* QUESTIONS ON THE MATERIAL:
1. In the recovery story, rewrite the passage starting at "On spring break" and ending at "Australia and Scotland.", putting "helpline" in place of "hotline".
2. List every number written in digits in the recovery story.

* EXERCISE TEXT:
* * * * * * * * *
On spring break of my sophomore year, I was supposed to volunteer as a rape crisis line counselor, but bailed without notice and spent the week alone in my dorm room binging non-stop. I wasn't able or willing to exercise it off. I got on my knees and asked God to kill me. I couldn't do it myself, but I wanted to die. Then, for some reason, I saw on the floor a magazine I had read and I forgot there was a story of a vomiting bulimic girl who had stopped binging and purging. At the end of the article, they listed a suicide hotline. I called and they gave me the number for OA. I don't know why or how but I didn't binge or purge from that day on. It was a month before I got to a meeting and in the meantime, got the stomach flu and lost the extra weight. Since then, 20 years later (I was 19) I've been free from those behaviors. I've been to meetings on Australia and Scotland.
I work in a very high-pressure creative field of my dreams and have stayed at the same weight (within 5-7 pounds).
* * * * * * * * *
* INFORMATION SUPPLIED:
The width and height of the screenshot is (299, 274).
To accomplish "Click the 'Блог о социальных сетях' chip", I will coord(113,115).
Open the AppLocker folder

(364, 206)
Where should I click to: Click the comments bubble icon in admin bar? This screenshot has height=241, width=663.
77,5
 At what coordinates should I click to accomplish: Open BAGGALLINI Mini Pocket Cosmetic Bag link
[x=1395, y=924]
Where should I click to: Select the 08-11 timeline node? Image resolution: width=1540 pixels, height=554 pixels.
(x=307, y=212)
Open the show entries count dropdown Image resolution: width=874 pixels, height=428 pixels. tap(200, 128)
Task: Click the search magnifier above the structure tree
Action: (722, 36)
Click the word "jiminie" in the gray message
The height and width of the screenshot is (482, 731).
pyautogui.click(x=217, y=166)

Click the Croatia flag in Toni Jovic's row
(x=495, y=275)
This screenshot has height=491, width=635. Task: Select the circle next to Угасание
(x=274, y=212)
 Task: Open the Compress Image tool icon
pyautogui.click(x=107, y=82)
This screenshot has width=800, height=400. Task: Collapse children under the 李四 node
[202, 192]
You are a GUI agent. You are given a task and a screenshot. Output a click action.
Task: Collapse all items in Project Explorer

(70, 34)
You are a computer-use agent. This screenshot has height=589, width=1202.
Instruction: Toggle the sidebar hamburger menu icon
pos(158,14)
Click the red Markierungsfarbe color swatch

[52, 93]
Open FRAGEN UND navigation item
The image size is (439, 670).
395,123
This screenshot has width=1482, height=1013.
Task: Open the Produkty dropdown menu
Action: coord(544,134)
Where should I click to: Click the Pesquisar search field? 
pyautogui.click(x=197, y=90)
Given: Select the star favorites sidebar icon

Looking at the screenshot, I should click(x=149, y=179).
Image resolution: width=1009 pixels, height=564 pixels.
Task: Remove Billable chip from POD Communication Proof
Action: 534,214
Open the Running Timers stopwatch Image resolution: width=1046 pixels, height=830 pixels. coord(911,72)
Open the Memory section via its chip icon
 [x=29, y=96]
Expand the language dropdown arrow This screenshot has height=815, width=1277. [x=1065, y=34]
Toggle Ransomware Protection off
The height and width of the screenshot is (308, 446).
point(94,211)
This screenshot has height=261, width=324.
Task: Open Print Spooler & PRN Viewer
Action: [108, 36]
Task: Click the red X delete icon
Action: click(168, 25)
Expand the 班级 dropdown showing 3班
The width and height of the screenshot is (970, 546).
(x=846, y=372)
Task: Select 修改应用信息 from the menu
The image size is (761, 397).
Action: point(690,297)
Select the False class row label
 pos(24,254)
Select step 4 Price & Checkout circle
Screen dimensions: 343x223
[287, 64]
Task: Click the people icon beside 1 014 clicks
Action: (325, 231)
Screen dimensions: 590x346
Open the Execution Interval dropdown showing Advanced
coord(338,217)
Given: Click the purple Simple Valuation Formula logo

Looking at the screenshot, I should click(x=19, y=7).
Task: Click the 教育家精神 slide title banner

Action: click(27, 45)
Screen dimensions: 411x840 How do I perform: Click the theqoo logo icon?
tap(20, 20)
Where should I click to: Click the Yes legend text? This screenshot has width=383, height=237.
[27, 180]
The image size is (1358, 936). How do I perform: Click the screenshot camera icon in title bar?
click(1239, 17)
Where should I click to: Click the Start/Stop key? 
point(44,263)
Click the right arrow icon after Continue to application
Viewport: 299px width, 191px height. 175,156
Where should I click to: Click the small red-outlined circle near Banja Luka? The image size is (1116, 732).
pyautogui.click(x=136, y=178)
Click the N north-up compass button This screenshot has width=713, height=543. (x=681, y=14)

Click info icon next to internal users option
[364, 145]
* * * * * * * * *
* ANSWERS FOR THIS EXERCISE:
1.
On spring break of my sophomore year, I was supposed to volunteer as a rape crisis line counselor, but bailed without notice and spent the week alone in my dorm room binging non-stop. I wasn't able or willing to exercise it off. I got on my knees and asked God to kill me. I couldn't do it myself, but I wanted to die. Then, for some reason, I saw on the floor a magazine I had read and I forgot there was a story of a vomiting bulimic girl who had stopped binging and purging. At the end of the article, they listed a suicide helpline. I called and they gave me the number for OA. I don't know why or how but I didn't binge or purge from that day on. It was a month before I got to a meeting and in the meantime, got the stomach flu and lost the extra weight. Since then, 20 years later (I was 19) I've been free from those behaviors. I've been to meetings on Australia and Scotland.

2. 20, 19, 5, 7